Stocks appeared to be off to a mixed start. On Monday, U.S. share futures dipped as traders assessed the risks to the global economy from an energy crisis against the potential of tighter monetary policy to combat inflation.
Australian equities fell, while futures for Japan fell after previously signalling gains in Hong Kong. The S&P 500 and Nasdaq 100 contracts were in the negative after the indexes sank Friday in the aftermath of US employment growth statistics that fell severely short of expectations while simultaneously showing an increase in earnings.
Treasuries fell after the data, pushing the 10-year yield beyond 1.6 percent. Wage increases and an increase in energy costs indicate pricing pressures that support the case for tighter monetary policy. Many strategists believe the Federal Reserve will begin to reduce its bond purchases in the coming weeks. Due to a U.S. holiday, there will be no cash Treasuries trading on Monday.
West Texas Intermediate crude rose and was trading around its highest level since 2014. The New Zealand dollar fell when Covid-19 instances increased.
In the United Kingdom, authorities at the Bank of England tried to reinforce indications of an impending rise in interest rates in order to combat inflation.
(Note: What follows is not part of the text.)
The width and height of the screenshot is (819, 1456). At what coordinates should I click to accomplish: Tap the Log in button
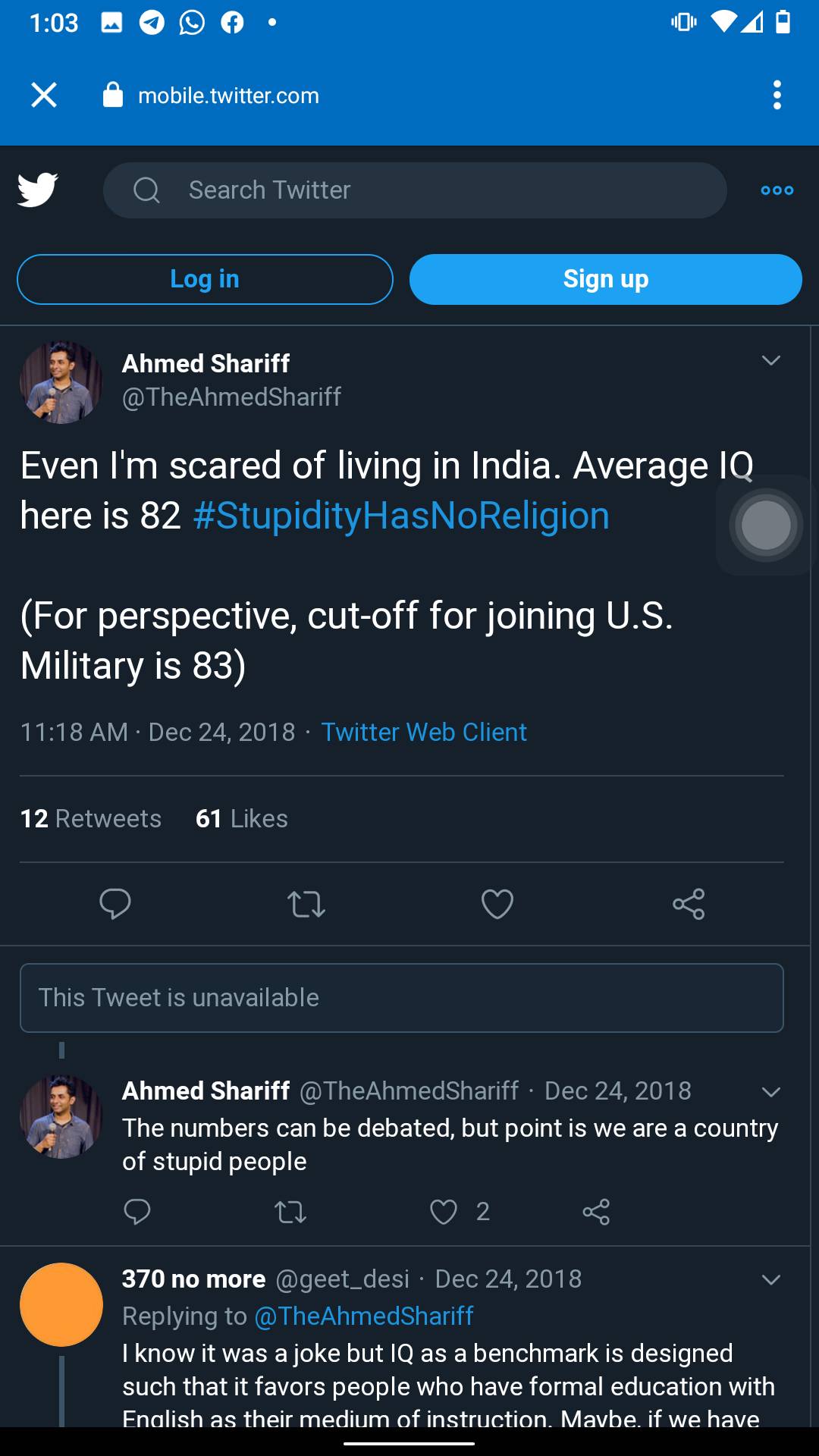[205, 279]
Aside from central bank tightening, investors are also anticipating third-quarter firm profit reports and closely following China’s debt issues and downturn in the housing industry.
“The tapering is pretty much on track for November,” said Simon Ballard, chief economist at First Abu Dhabi Bank, on Bloomberg Television. The jobs report shifts the “emphasis to later rather than sooner” in terms of Fed rate hikes.
Economists at Goldman Sachs Group Inc. reduced their projections for US GDP this year and next, blaming a sluggish recovery in consumer spending. The decreases were primarily compensated by increases in estimates over the next two years.
Elsewhere, tensions over Taiwan are rising. President Tsai Ing-Wen said the island is experiencing “unique challenges” and will protect its sovereignty, responding to Chinese leader Xi Jinping’s declaration a day earlier that unification will occur. Taiwanese markets are closed during the holiday season.